7am: feed goats (yep, sun came up!)
8am: breaky with the family and time to do a few quick jobs around the house before it is time to head out for the day. 
9am: Stu is off to be a soccer dad with one of the boys and I'm off to another friends house to help her out butchering a couple of sheep that she'd had hanging over night. 
11.30am: sheep cut up into lots of chops, roasts, ribs etc. we bagged them all up, filled their freezer and our esky full of enough meat to last our family a really long time. 
12pm:  Stu (who was done with soccer), Jacki and I headed off with our combined herd of kids over their private path to the beach.
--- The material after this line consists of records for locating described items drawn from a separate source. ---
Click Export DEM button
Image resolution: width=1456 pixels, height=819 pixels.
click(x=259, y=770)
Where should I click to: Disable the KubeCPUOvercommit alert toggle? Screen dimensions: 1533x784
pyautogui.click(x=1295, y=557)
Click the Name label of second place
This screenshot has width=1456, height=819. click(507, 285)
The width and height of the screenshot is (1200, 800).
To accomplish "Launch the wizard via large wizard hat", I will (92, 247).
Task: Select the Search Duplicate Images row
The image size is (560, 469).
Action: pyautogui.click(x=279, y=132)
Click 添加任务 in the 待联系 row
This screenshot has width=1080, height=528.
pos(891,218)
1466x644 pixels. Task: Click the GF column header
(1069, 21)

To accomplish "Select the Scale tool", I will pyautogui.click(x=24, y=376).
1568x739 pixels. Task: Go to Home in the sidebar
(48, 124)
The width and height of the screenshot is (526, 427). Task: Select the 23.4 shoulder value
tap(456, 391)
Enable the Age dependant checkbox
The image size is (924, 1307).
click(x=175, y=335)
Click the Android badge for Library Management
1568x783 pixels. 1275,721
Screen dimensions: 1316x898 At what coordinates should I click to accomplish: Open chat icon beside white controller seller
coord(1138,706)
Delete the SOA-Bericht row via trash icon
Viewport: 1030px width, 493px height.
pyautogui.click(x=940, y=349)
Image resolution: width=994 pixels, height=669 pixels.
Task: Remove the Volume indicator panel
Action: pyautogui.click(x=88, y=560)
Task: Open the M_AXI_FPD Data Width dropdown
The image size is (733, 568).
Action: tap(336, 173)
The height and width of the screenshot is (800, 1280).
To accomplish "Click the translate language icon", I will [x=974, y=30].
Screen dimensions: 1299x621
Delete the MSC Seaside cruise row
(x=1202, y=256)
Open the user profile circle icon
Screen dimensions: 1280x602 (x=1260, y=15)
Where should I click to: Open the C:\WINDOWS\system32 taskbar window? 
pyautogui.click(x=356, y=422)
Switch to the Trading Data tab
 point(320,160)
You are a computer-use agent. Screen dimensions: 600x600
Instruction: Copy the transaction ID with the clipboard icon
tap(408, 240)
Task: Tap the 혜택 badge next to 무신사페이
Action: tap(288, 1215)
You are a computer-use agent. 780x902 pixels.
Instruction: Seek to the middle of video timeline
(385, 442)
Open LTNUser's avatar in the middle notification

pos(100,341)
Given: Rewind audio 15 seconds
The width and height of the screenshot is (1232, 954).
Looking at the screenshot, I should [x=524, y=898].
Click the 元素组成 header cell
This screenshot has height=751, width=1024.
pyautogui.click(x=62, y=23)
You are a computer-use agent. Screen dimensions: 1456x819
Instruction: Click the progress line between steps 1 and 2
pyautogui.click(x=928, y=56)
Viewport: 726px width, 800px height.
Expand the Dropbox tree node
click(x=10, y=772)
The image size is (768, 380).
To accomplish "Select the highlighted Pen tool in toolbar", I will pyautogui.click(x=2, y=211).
Paddling, a little winter dip for a few kids, rock pooling, sand boarding and seaweed gathering kept us all entertained for an hour or so before our tummies suggested we should head back over the dunes and taste some of our hard work. 
2pm: a freshly picked garden salad, my fresh bread and some barbecued lamb chops filled happy bellies - yum. 
3.30pm:  on the way home, called back into the 'pig friends'' house to check on progress (nearly done, cool room full of salamis, pancetta and rolled cured meats that look amazing!), drop of some of our wool for them to try felting and to pick up a microscope that we're going to use to look at some organs we retrieved for dissecting and other cool biology lessons. 
5pm: home again. Time to load the freezer up and pop my seaweed into my new barrel. A spot of work in the garden and time to admire the last of a beautiful final day of winter. 
6pm: basic dinner - French toast and some preserved fruit. Four exhausted people ready to chill for the rest of the evening.